Sochi, el deslumbrante escenario de la caída rusa

Por Marcelo González*

Fue fuerte para quienes vinimos a cubrir la Copa del Mundo que Argentina haya quedado eliminada en octavos de final. Creo que a partir de ahí para nosotros comenzó otro Mundial, que por supuesto tiene que ver con la cobertura de partidos, análisis de equipos, candidatos, deseos, pero también mucho más con disfrutar un país lleno de sorpresas, culturalmente diferente, conocer ciudades y poder transmitirles y contarles algunas de nuestras experiencias vividas durante este mes en Rusia.

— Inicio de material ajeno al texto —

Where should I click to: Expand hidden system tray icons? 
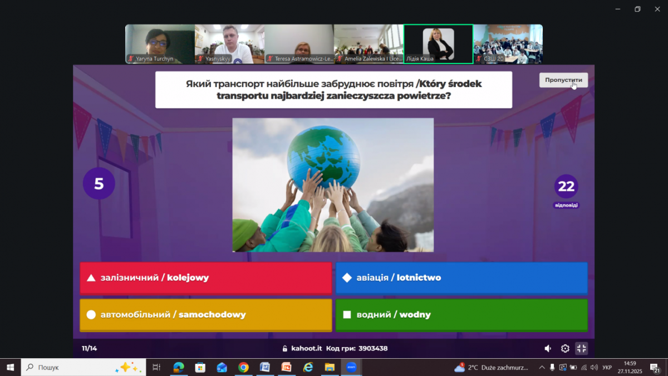[542, 368]
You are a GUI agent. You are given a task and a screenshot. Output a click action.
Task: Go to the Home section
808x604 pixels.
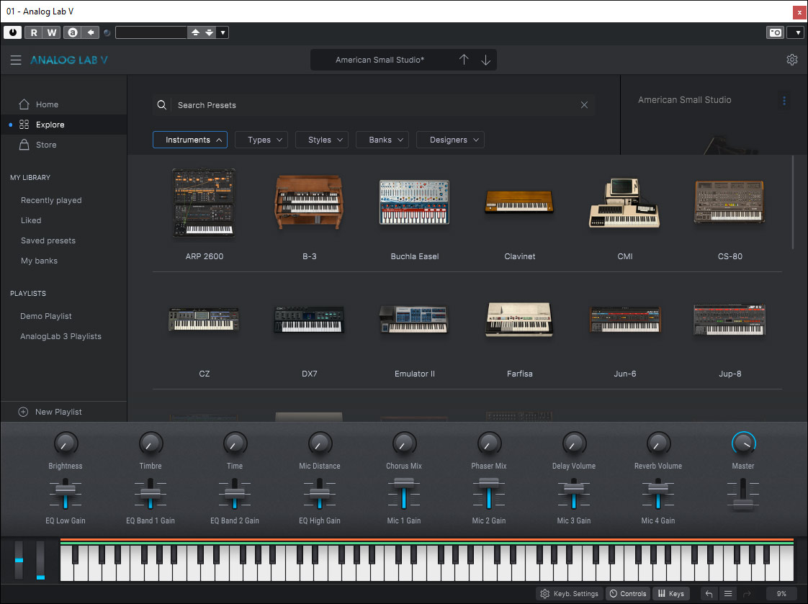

Si hablamos de fútbol, llegaron a semifinales, en la llave más difícil, los dos equipos que mejor fútbol mostraron: Bélgica y Francia. Los belgas, jugando brillantemente y dejando afuera al gran candidato, Brasil. Sin embargo, no les alcanzó frente a los Bleus, que llegó a la final en forma justa y enfrentará a Croacia, otro gran candidato a quedarse con la Copa de la mano de Griezman y Mbappe.
Rusia quedó afuera, una verdadera lástima. Por penales, Croacia lo eliminó. Sin embargo, el local logró más de lo que se esperaba de él. Lo mejor de todo no fue el emotivo partido frente a los croatas, sino que esa semifinal se haya disputado en Sochi, bellísima ciudad costera a la cual llegamos para la cobertura de la semifinal y creo que merece un párrafo aparte.
Decir Sochi es decir playa, verano, sol, calor. Palabras tal vez habituales para nosotros, pero muy poco para los rusos. Esta ciudad a orillas del Mar Negro tiene bien ganada su reputación por ser prácticamente la única ciudad veraniega del país. Allí acuden los anfitriones en verano. Imagínense lo que era con Rusia jugándose el pase a semifinales. Temperaturas superiores a 30 grados, mar calmo y de aguas cálidas, mucha vegetación, parques, cataratas y una Villa Olímpica deslumbrante, utilizada para los Juegos Olímpicos de Invierno. Atractivos realmente atrapantes que nos deslumbraron y nos hicieron dejar la ciudad con muy pocas ganas de partir. Quedará para siempre en nuestras memorias la caída del sol en el puerto, un momento de indescriptible belleza y difícil de narrar. En lo personal, la despedida de mi hijo Nahuel, con quien compartí el Mundial, fue un momento muy especial y emotivo. Algo muy grato y difícil de explicar. Su partida a Barcelona, donde vive, y mi regreso a Moscú.
Jamás olvidaré la noche anterior, en la despedida compartida con amigos y haber pasado mi cumpleaños con él, como dije, en un lugar tan lejano. Más de una lagrima a escondidas, y a seguir con nuestro gratificante trabajo periodístico.
Si Moscú nos deslumbró, San Petersburgo nos maravilló. Fue sin dudas Sochi la que más nos sorprendió. Porque en esta inmensa Rusia donde son mucho más habituales el frío, la nieve y el largo invierno, Sochi fue la antítesis de lo habitual en este país.
No puedo ni debo dejar de insistir en la amabilidad de la gente. No es habitual. A diferencia de Moscú, en las ciudades del interior, a medida que uno se va alejando de la capital, se habla menos el idioma inglés. Y Sochi está a 1.600 kilómetros. A pesar de ello, ante cada consulta, una sonrisa. Tratan de hacerse entender, ayudan y tratan de solucionar tu inquietud o tu problema. Hicimos varios amigos rusos en el viaje y obtuvimos varios teléfonos de contacto, algo que no nos imaginábamos antes de venir.
Ya de vuelta en Moscú, para poder contarles la final y también para disfrutar y compartir mucho de lo que nos queda por conocer de esta enorme ciudad, me despido hasta pronto. Ojalá haya podido transmitirles al menos un poco de lo deslumbrante que es Rusia.